Dess nodded. Her heart was pounding, and her mouth dry. She had expected to be allowed to accompany the hunters to the gathering, but no further (though she had let her fancies run away with her when Kalrê had spoken of the hunt), and to have the knowledge that the plains beyond the forest lay open to her now made her both want to roll into her bed-furs to hide from the wide world, and run outside to yell her fortune so that all should hear, especially Kalrê. That side won out.

Târî caught her eyeing the door, and shook her head. The storm had still not abated, and until it was time to rest again, Ingô instructed her in the use of his spear. His was by far the heaviest, a smooth, sturdy shaft of ashwood longer than she was high, and with a hand-sized tip of near-translucent flint – Pherenê's work, and Dess whispered a "be well" to the the spear in an unguarded moment when Ingô let her rest her burning arm and aching shoulder after practicing the throwing motion again and again in an endlessly frustrating exercise. With no space for throwing inside the hut, that would need to wait; venturing outside while it rained was useless.

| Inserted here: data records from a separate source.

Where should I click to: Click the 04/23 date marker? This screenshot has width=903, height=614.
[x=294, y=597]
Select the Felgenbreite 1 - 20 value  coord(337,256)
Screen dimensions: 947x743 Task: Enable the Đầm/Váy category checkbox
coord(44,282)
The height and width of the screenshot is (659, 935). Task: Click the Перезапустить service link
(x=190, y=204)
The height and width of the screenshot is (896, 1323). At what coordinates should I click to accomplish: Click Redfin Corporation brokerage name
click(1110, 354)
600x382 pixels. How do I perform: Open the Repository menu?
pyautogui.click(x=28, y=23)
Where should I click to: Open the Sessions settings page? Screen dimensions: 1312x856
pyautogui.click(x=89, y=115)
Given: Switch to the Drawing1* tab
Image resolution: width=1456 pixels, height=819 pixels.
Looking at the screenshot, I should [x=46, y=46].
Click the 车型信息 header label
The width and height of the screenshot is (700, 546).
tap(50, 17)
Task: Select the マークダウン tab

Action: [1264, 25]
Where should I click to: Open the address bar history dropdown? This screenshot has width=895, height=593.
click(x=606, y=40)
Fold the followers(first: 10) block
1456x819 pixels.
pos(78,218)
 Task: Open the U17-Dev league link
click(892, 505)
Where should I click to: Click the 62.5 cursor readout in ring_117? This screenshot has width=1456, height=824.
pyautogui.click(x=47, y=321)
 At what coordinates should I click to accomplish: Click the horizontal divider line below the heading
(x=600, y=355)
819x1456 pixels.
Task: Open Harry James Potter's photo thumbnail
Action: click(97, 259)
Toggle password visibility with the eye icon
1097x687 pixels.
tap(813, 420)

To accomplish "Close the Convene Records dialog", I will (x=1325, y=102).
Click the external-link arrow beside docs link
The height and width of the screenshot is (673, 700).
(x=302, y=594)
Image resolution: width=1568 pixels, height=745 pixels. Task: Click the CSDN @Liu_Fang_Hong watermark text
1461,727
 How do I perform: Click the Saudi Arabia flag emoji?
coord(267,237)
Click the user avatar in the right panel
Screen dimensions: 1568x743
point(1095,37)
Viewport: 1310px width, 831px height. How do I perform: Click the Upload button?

Her arm still ached with the constant practice, though more dully, when the clouds finally tore and the steady streams of the water from the sky ceased. It had kept them in their huts for longer than expected, and Dess wasted no time to stretch her legs, even if it was only to fetch water from the brook. Outside, underneath the once more clear sky, people were wading across the mire of slushed earth that the common space had become. It sucked at Dess' feet and oozed between her toes when she made her way over to the hut of Kalrê and her family, but she felt as though she could leap and sing. Her voice rose to Elî while she took in the starlight glinting upon the wet world, multiplied in all the droplets as though Kêmî lay aglow: "Elî-târî, silikjê î-elênî î-Kêmî-târîssi! Ele!"

"Kalrê," Dess called softly when she reached the hut. "It's stopped raining. There are stars again. And I will have a spear! I will come hunting with you!"

Kalrê wasted no time in throwing aside the skin that covered her doorway, and instead of simply stepping outside, she threw her arms around Dess and pulled her close with a jubilant shout that sent Olsê's dog yipping in the next hut. Dess sighed, laughed and pressed a kiss to Kalrê's lips, finding the touch eagerly returned.

She drew back with a caress to Kalrê's face. "Mikwînê," she murmured fondly, half teasing. "But not now - Mother sent me to fetch fresh water; I had best not keep her waiting. Our flour is clumping already, and she wants to make bread for the gathering before it spoils."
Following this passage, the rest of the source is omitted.